From the Rule 2 perspective, we don't care. A proper IOCCC entry will just have a single directory as sub-directories in the source are NOT allowed. This isn't to say that there can never be a sub-directory. An IOCCC entry is free to create sub-directories via their Makefile or via their program, etc. But from the perspective of the XZ compressed tarball, there is ONLY one directory. As Rule 2 will focus on files in that one directory, the space that the one directory occupies is NOT considered in the size.

Right. I didn't think it counted against files - would not seem fair even. But this makes me wonder if I actually do include the directory size as part of the sum. I'll have to check that one.

What if it's a subdirectory? Of course it'll be rejected but what should the action be as far as size goes? Also I was more generally asking what the directory size is supposed to mean. I guess it depends on the block size too but I'm not sure what it's supposed to mean as clearly the example I gave took more than 0 bytes and the directory size was reported as 0.

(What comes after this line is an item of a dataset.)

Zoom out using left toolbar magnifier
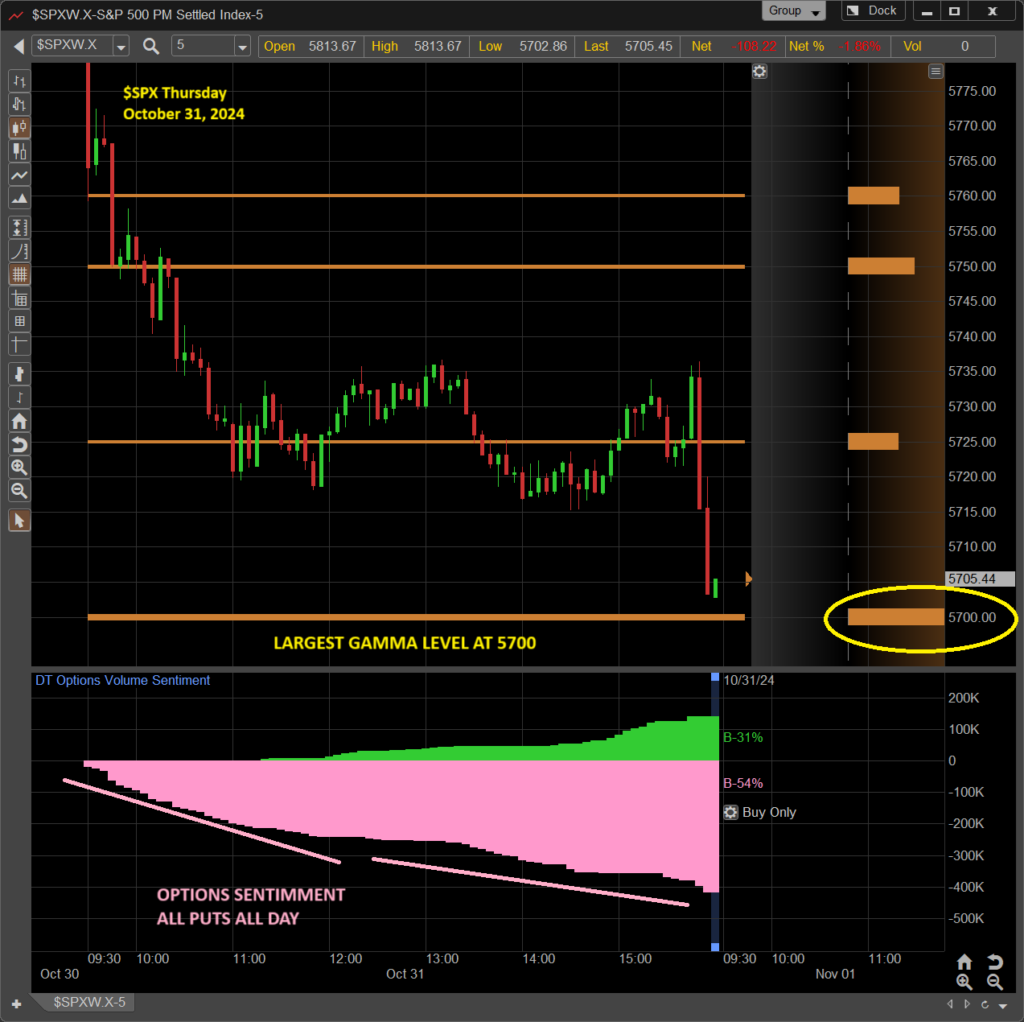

An advantage of ignoring the size of the one directory is that we avoid filesystem specific directory issues.

Of course.

So ignore the one directory, both in terms of count and the sum of the file lengths, because it is a directory.

Well that goes back to the other thought I had - if we ignore one directory what about the others? And do we decide which one to ignore? I would think the correct directory for the entry based on fnamchk though of course if that tool fails we don't have that information available.

To prevent someone from grossly abusing the one directory and filling it up with zero length files, we limit the number of files to MAX_FILE_COUNT. So again, the one directory can be ignored.

Right. But what about other directories? It'll be rejected as an invalid entry but what should be done with it as far as reporting? I like to be complete as you know!

Sub-directories, not being files, do not count nor do they sum.

Files, even those in sub-directories, are files and therefore they count and sum.

Files count and sum. Non-files don't.